Il sindaco Naso si riferisce alla gestione vera e propria, all’organizzazione, per via delle varie problematiche cittadine, una su tutte: l’ente municipale ha un organico carente di agenti di polizia.

Sulla questione è stato tirato in ballo anche l’ex primo cittadino Mauro Mangano, il quale in lungo comunicato ha spiegato la sua posizione: «[…]Da uomo e da cristiano credo che le barricate sono una scemenza… Credo che Paternò abbia dimostrato abbondantemente, negli ultimi dieci anni, che il problema non è l’accoglienza o la presenza di alcune decine di immigrati, ma le condizioni socio-economiche della città intera». Poi Mangano rivendica l’esperienza positiva della “Bisaccia del pellegrino” che «[…] da anni ormai, sfama indifferentemente stranieri e paternesi».

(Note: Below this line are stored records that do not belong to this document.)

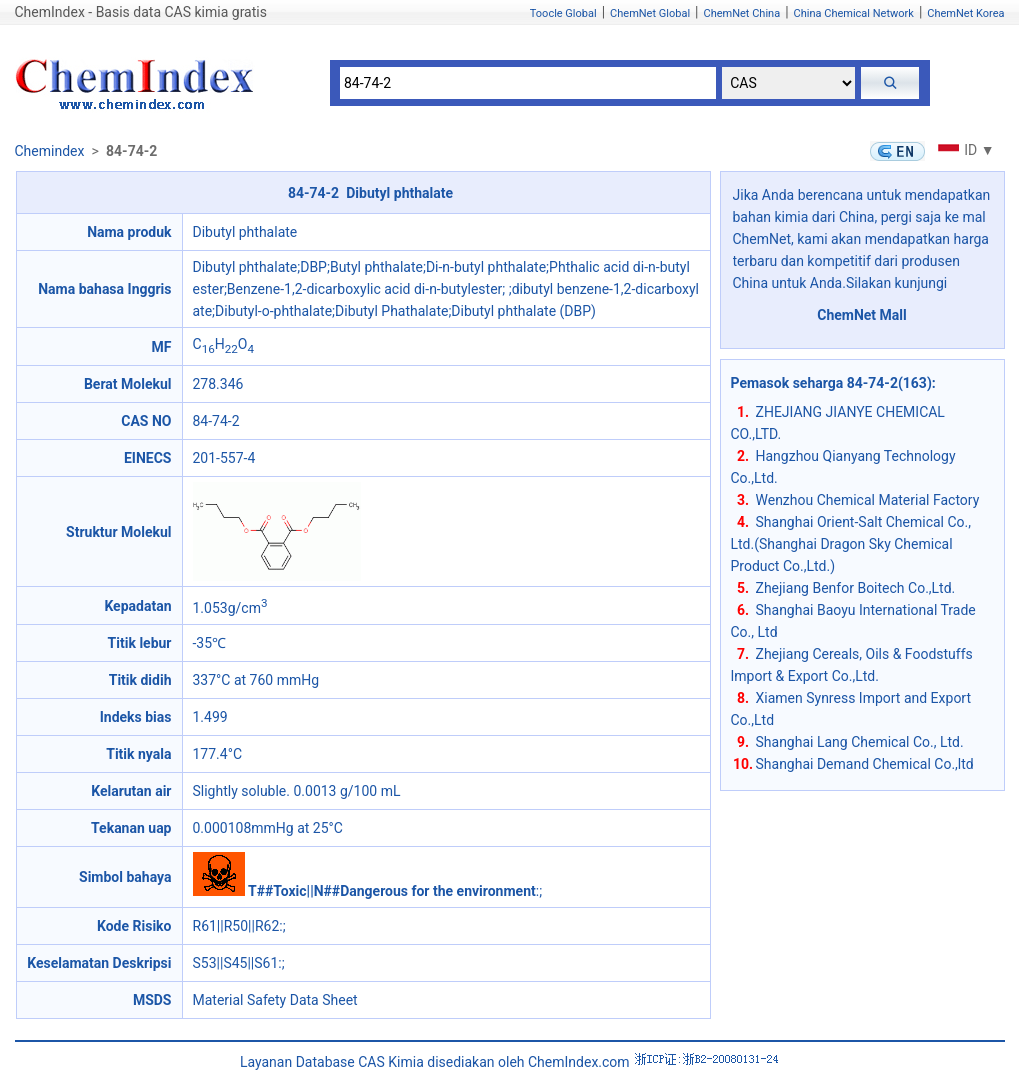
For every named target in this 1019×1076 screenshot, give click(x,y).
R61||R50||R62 (236, 926)
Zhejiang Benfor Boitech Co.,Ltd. (856, 588)
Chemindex (50, 151)
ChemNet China (741, 13)
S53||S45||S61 (236, 963)
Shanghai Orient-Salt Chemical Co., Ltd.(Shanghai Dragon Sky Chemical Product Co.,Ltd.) (851, 544)
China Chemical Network (854, 13)
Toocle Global (563, 13)
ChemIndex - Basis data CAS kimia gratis (141, 12)
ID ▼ (963, 150)
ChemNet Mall (862, 315)
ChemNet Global (650, 13)
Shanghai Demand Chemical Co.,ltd (865, 764)
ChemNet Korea (965, 13)
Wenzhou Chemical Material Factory (868, 500)
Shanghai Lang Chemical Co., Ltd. (860, 742)
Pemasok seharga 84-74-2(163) (831, 383)
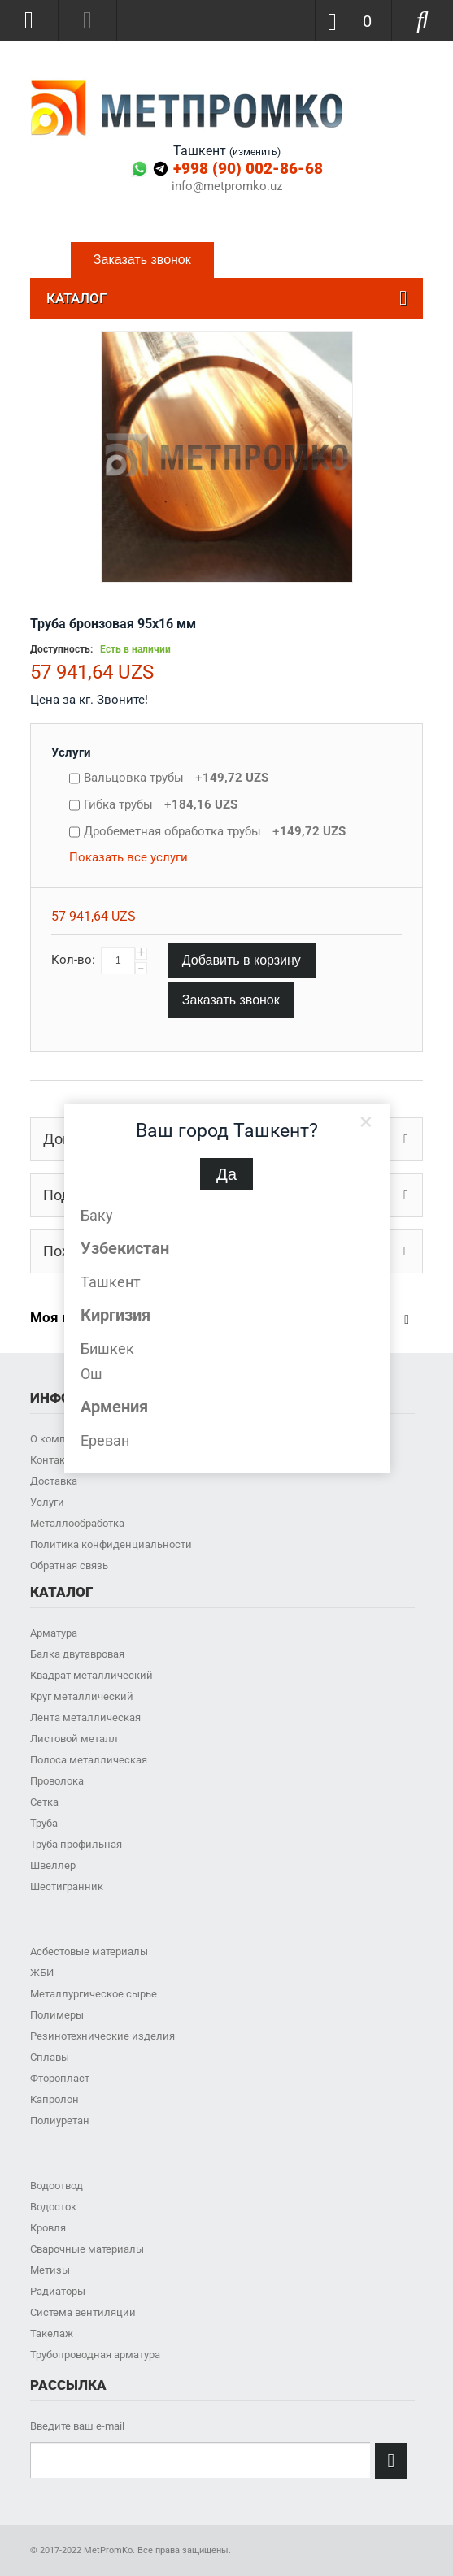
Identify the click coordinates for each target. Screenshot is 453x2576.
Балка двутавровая (77, 1654)
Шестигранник (66, 1886)
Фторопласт (59, 2078)
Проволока (57, 1781)
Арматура (53, 1633)
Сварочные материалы (87, 2249)
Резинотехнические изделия (102, 2036)
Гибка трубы (160, 804)
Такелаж (51, 2333)
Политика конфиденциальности (111, 1544)
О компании (60, 1438)
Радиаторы (57, 2291)
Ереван (105, 1440)
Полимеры (57, 2015)
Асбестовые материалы (89, 1951)
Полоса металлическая (88, 1759)
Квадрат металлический (91, 1675)
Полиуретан (59, 2120)
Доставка (53, 1481)
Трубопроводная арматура (95, 2354)
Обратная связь (69, 1565)
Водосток (53, 2206)
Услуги (71, 752)
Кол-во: (73, 959)
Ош (91, 1373)
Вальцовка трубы (176, 777)
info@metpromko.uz (227, 186)
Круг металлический (81, 1696)
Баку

Malgrado ciò, la città sembra non essere pronta soprattutto per l’atmosfera di diffidenza generale che si è determinata. Sabato e domenica scorsi, un gazebo dei “Fratelli d’Italia” con l’ex sindaco Pippo Failla, tra i promotori dell’iniziativa, ha stazionato di fronte la chiesa di “San Francesco all’Annunziata”, là sono state raccolte ben 700 firme per impedire che gli immigrati irregolari giungano a Paternò, i manifesti portavano la dicitura: “Fermiamo l’invasione”.